NCAA Basketball: Virginia Tech at Wake Forest Jeremy Brevard-USA TODAY Sports

It has been a while since the last Playbook article, so I figured I may as well pop in and take a brief look at a couple of things from Tuesday night’s game. The Deacs lost their third straight on Tuesday, falling to the Virginia Tech Hokies to move to 8-8 on the season and 1-5 in conference play. The Deacs trailed by 20 points with just over 6 minutes to go in this game but managed to trim the margin of defeat to just 10 points thanks to some poor free throw shooting from the Hokies down the stretch (Wake started fouling with 3 and half minutes left in the game). With the Hokies losing 5 starters and a really good head coach from last year’s team, it was pretty painful to watch their rebuild already surpassing Wake Forest on our home court. That being said, let’s queue up “The Ecstasy of [old] Gold” and take a look at the good, the bad, and the ugly from this one.

The Good: Olivier Sarr

Sarr was about the only good thing Wake had going for them on Tuesday. The 7 foot Frenchman finished the game with 19 points on 6-12 shooting, 9 rebounds, 2 assists, and 2 blocks. When the Deacs were able to get him the ball in the post (also known as a “paint touch”), the Hokies really struggled to keep him from scoring.
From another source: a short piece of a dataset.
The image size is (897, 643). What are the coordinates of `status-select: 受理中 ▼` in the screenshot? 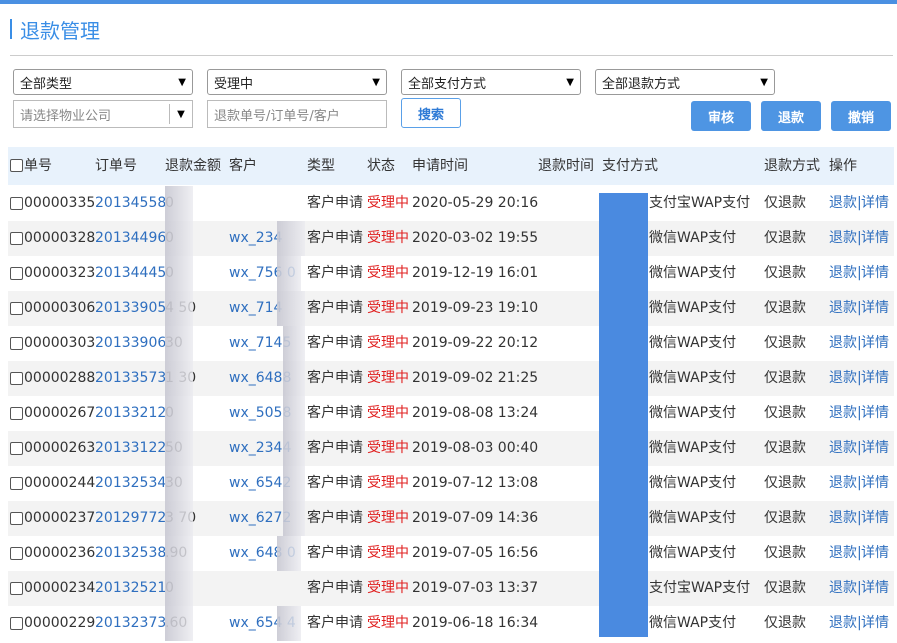 It's located at (297, 82).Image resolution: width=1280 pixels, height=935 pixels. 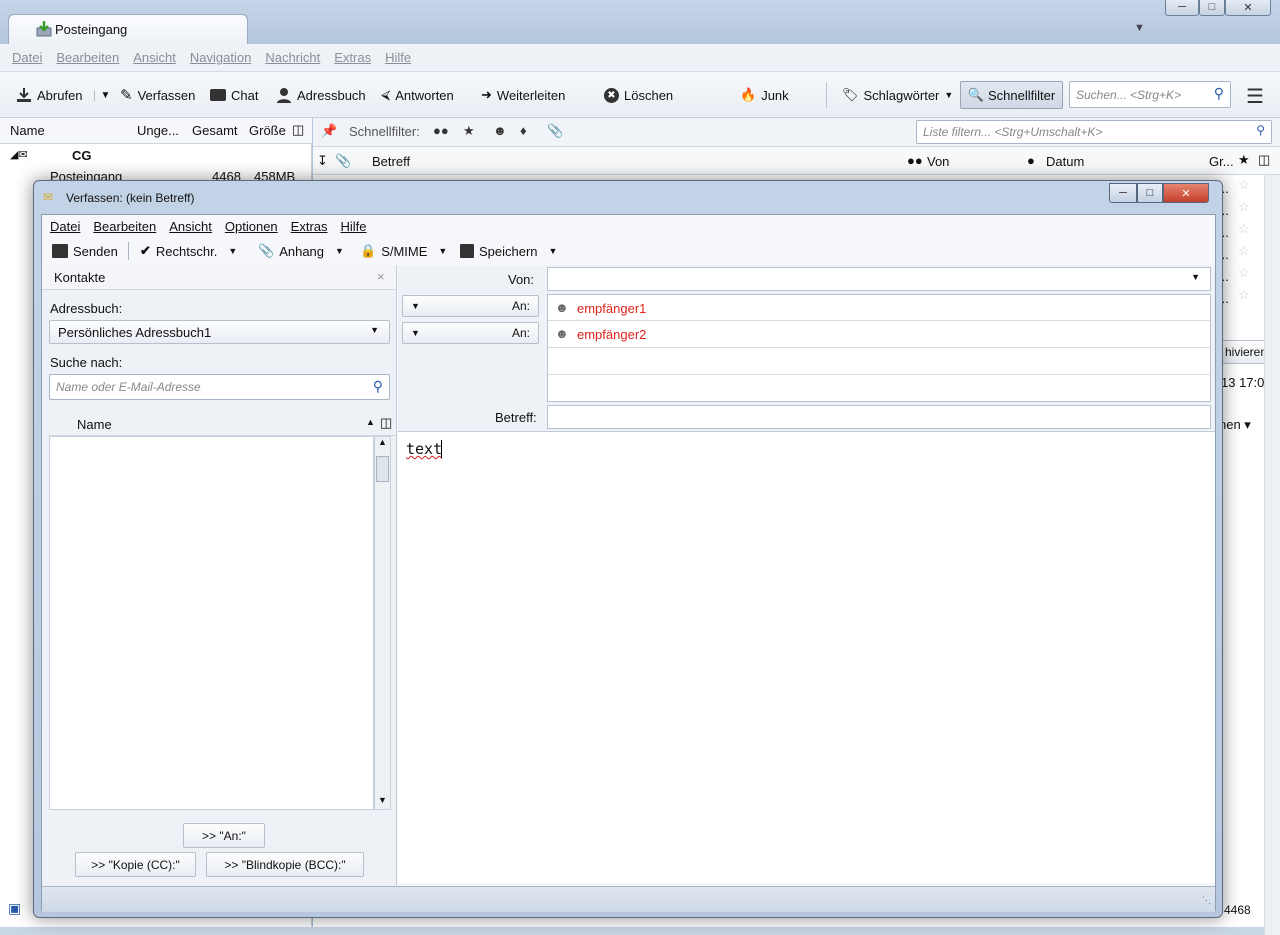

He had a huge mismatch on anyone trying to defend him, because VT’s tallest starter is Landers Nolley II, who stands at just 6-7. When the Hokies brought an extra defender or 2 to stop him from scoring, Sarr did a great job kicking the ball out to the perimeter for open shots, leading to his team high 2 assists.

This was the best game Sarr has played this season since the Wooden Legacy Tournament. Hopefully he can continue to play at this level for the rest of the season, because Wake is going to need him to turn things around in ACC play.

The Bad: Turnovers

For the third straight game, Wake Forest failed to take care of the basketball, resulting in a slew of turnovers. Wake’s 18 turnovers against the Hokies was the most since they had 19 against Penn State in early December.

Wake gave the ball away many times with careless lob passes in between 2 or 3 defenders and the Hokies took advantage. Virginia Tech outscored the Deacs in points off turnovers 19-2, which is basically the difference in the game. Manning often says the offense “just has to make shots.” That is an incredibly difficult thing to do when the offense doesn’t even get a shot off.

The Deacs are currently 290th in the nation in turnovers per game with 15.1 and 280th in assist/turnover ratio with a whopping 0.84. That is #NotGoodDino.

The Ugly: Attendance

I don’t really know any other way to say this—the Wake Forest basketball fan base is completely gone. In the last 3 home games, the Deacs have had attendances of 4,873 against VT at 9pm, 5,277 against #10 FSU at 7:30pm, and 5,156 against NC A&T at 12pm. Combined, the last 3 home games would barely fill the 14,665 capacity of the Joel 1 time. The only game this season that has even managed to have an attendance of over 6,000 was the 6,118 against NC State, solely due to the number of Wolfpack fans in the coliseum.

The last time Wake Forest finished the season with a winning record in the ACC was the 2009-10 season, exactly 10 years ago. Since then, Wake is 123-177 overall (.412) and 42-122 in the ACC (.256). After a decade of mediocrity, it seems most of the fans have finally moved from dissatisfaction to straight up apathy (look no farther than this website, where lifelong, die hard fans admit that they don’t even remember when games are anymore). As far as sports go, there isn’t much worse than a fanbase that no longer cares.